## Brief
Repeat the entries exactly but omit the pictures.

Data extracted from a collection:

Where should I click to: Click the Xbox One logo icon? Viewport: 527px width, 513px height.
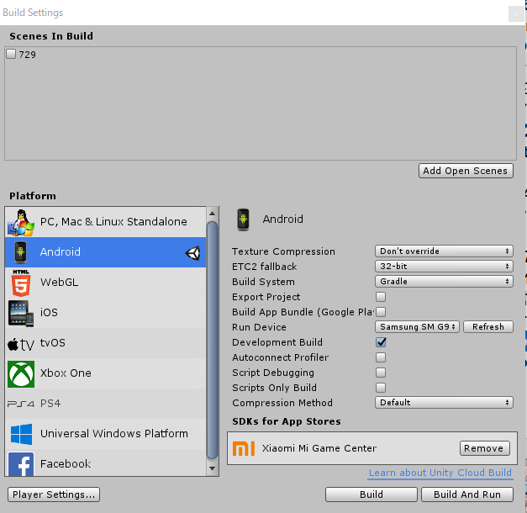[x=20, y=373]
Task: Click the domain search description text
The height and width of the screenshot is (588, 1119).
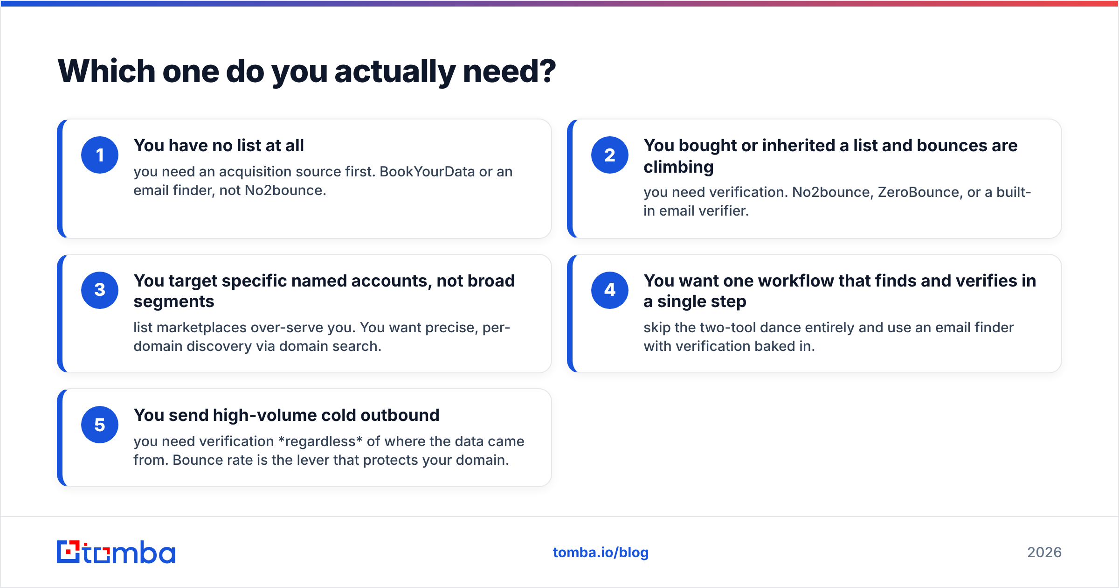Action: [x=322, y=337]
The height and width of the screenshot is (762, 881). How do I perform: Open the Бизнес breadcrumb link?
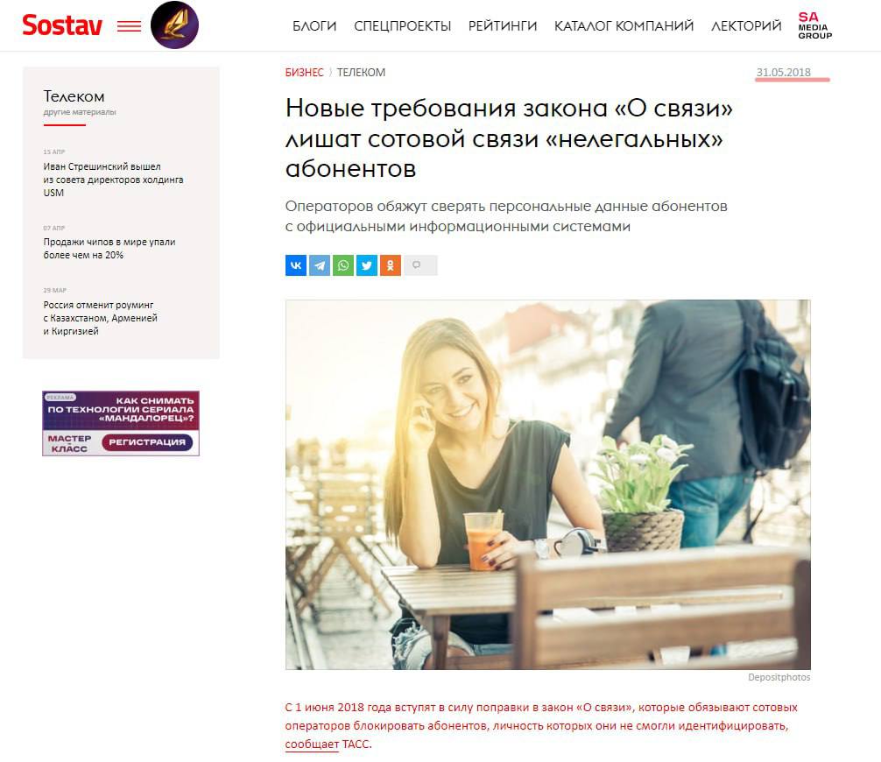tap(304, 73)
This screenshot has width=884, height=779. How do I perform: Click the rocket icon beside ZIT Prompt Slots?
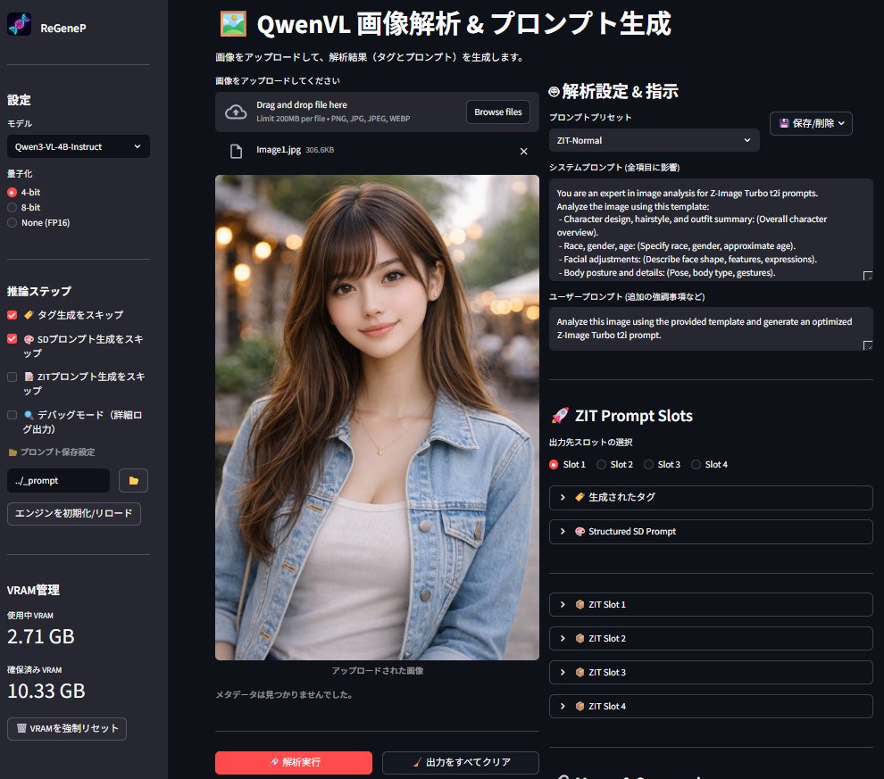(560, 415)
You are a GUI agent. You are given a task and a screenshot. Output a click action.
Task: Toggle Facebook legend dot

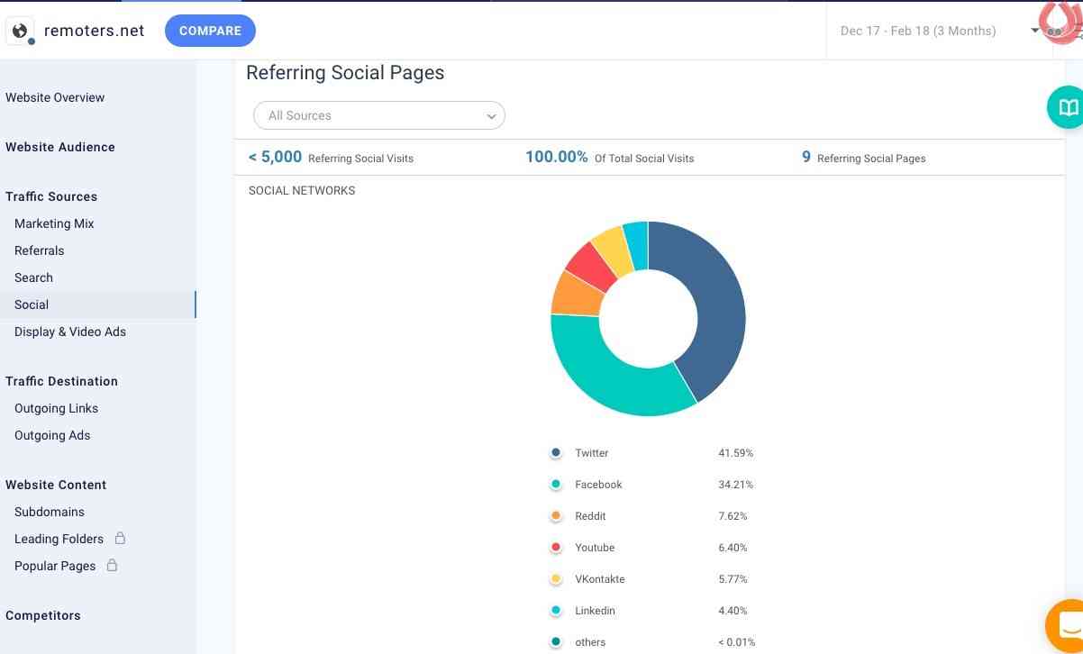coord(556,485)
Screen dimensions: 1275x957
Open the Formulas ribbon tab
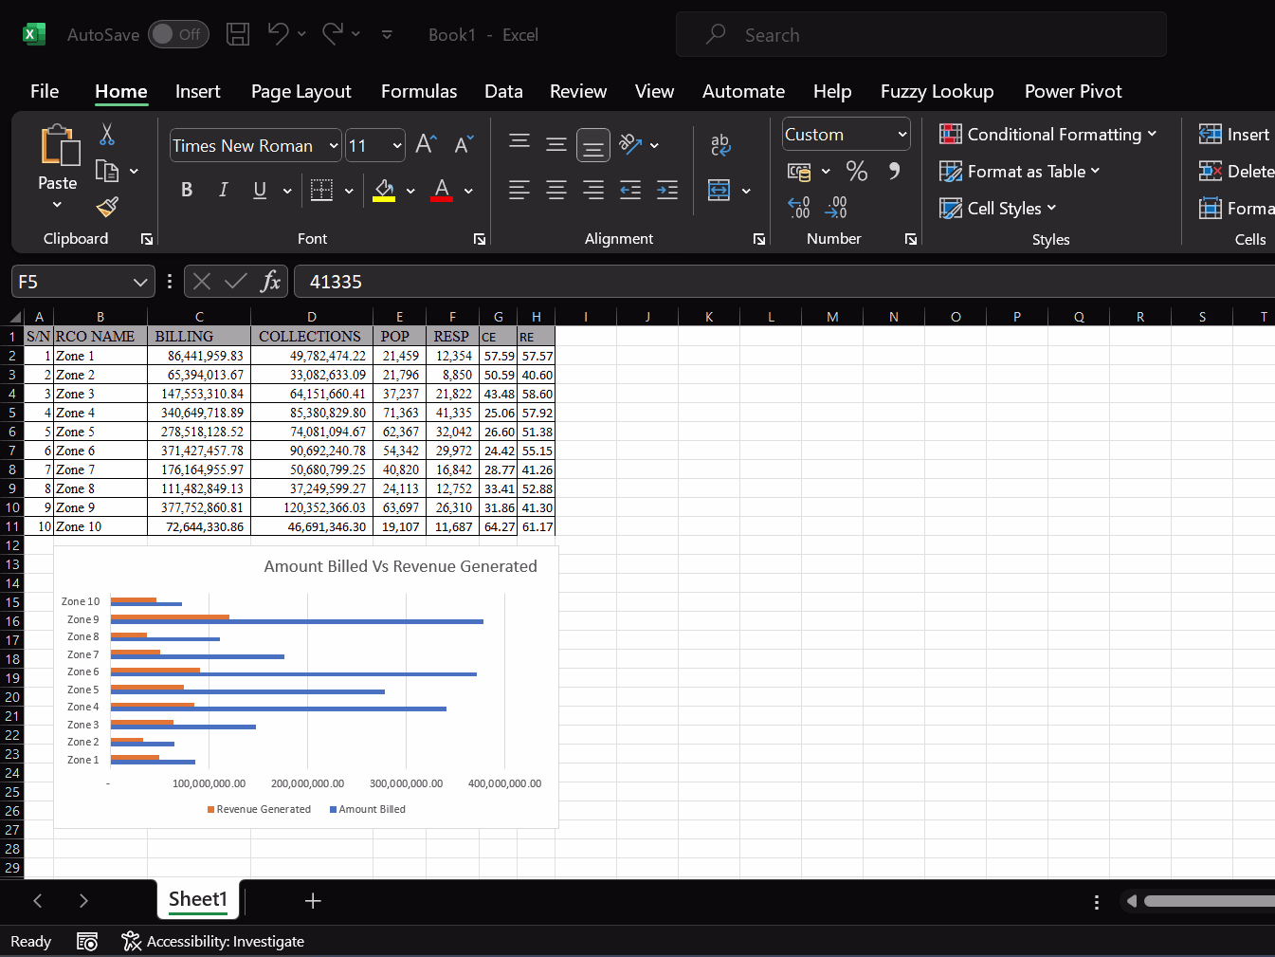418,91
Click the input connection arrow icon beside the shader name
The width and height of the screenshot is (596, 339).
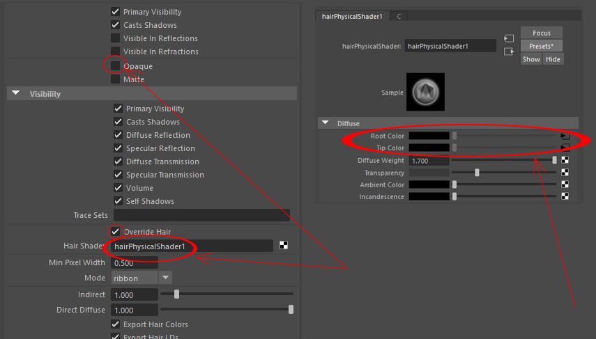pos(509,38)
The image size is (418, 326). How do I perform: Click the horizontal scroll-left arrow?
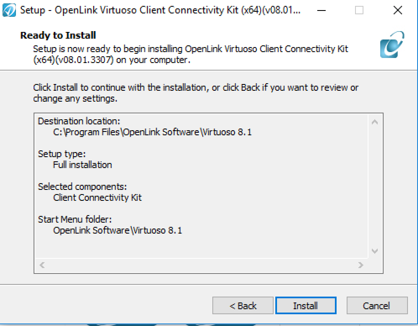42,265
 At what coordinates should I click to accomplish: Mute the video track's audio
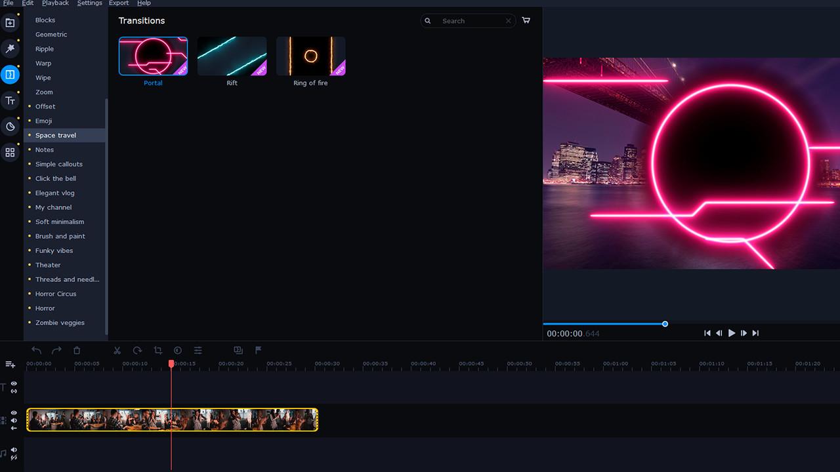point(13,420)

## Output for this task
Where should I click to: Click the Xbox One logo icon? Viewport: 527px width, 513px height.
[x=20, y=373]
Task: Click the domain search description text
The height and width of the screenshot is (588, 1119).
Action: [x=322, y=337]
The height and width of the screenshot is (762, 881). How do I perform: Open the Бизнес breadcrumb link?
tap(304, 73)
This screenshot has width=884, height=779. How do I perform: Click the rocket icon beside ZIT Prompt Slots?
(560, 415)
You are a GUI agent. You are given a task and a screenshot. Output a click action.
Task: Toggle Facebook legend dot

coord(556,485)
Screen dimensions: 1275x957
Open the Formulas ribbon tab
418,91
Click the input connection arrow icon beside the shader name
The width and height of the screenshot is (596, 339).
pos(509,38)
The image size is (418, 326). How do I perform: Click the horizontal scroll-left arrow?
42,265
 At what coordinates should I click to accomplish: Mute the video track's audio
point(13,420)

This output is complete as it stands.